━━ SOURCE DATA

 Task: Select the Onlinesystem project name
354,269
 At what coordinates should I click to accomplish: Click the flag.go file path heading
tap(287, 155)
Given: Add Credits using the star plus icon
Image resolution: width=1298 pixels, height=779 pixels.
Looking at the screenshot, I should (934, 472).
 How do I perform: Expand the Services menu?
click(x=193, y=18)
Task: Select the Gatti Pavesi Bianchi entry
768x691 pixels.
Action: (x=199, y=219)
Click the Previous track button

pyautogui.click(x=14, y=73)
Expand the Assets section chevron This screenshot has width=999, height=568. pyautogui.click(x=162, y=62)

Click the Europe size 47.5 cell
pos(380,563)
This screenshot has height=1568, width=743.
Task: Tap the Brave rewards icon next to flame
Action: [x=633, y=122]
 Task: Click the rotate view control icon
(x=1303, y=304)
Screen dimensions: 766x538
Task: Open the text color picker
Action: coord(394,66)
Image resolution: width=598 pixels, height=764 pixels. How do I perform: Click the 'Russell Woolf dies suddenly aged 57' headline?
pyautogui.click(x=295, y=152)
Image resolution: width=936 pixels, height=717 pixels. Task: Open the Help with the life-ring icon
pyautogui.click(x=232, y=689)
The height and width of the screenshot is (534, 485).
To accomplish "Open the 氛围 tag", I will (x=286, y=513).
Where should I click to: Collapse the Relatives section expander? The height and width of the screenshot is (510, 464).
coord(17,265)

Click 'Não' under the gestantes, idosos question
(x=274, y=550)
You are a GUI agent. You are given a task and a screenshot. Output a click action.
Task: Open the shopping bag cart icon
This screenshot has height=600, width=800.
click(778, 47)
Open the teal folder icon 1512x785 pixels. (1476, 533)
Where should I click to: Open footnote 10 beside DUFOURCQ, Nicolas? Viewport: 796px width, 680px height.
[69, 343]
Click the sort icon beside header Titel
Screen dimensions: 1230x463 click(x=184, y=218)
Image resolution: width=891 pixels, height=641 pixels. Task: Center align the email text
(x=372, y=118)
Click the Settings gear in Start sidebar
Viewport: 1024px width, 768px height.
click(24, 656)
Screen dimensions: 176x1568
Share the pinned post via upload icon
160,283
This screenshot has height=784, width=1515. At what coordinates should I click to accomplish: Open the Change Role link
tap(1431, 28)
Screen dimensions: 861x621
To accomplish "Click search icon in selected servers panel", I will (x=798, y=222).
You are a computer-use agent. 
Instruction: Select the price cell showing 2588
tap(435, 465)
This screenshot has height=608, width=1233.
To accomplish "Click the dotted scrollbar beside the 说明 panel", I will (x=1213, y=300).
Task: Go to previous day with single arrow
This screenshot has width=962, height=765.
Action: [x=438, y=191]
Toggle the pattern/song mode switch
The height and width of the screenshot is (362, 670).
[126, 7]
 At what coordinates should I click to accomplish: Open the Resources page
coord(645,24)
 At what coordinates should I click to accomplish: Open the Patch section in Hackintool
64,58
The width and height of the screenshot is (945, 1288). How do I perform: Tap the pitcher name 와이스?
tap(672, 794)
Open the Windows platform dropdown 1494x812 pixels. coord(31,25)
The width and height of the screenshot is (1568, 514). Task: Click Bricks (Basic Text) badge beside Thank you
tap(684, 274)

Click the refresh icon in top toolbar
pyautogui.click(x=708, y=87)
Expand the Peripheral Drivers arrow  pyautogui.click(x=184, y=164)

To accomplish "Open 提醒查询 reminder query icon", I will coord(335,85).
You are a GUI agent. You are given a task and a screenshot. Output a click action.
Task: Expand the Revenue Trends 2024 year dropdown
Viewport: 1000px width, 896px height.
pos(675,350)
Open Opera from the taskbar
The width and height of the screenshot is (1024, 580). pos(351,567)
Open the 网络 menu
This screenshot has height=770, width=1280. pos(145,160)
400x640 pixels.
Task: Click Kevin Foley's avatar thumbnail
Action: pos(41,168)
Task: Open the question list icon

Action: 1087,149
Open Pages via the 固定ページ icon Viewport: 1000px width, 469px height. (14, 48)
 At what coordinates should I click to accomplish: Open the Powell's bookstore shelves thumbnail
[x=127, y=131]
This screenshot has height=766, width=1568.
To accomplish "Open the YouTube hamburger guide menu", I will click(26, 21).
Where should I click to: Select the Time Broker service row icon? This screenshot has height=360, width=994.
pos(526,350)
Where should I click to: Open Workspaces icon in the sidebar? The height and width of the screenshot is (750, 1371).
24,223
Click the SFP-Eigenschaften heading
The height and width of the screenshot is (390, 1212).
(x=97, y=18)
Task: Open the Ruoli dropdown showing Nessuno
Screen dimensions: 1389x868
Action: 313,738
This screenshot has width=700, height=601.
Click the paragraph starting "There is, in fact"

━━━━

## DIRECTIVE
Count the lines in the records above that contain the string "what". Reply with the number alone.

## SOLUTION BELOW
5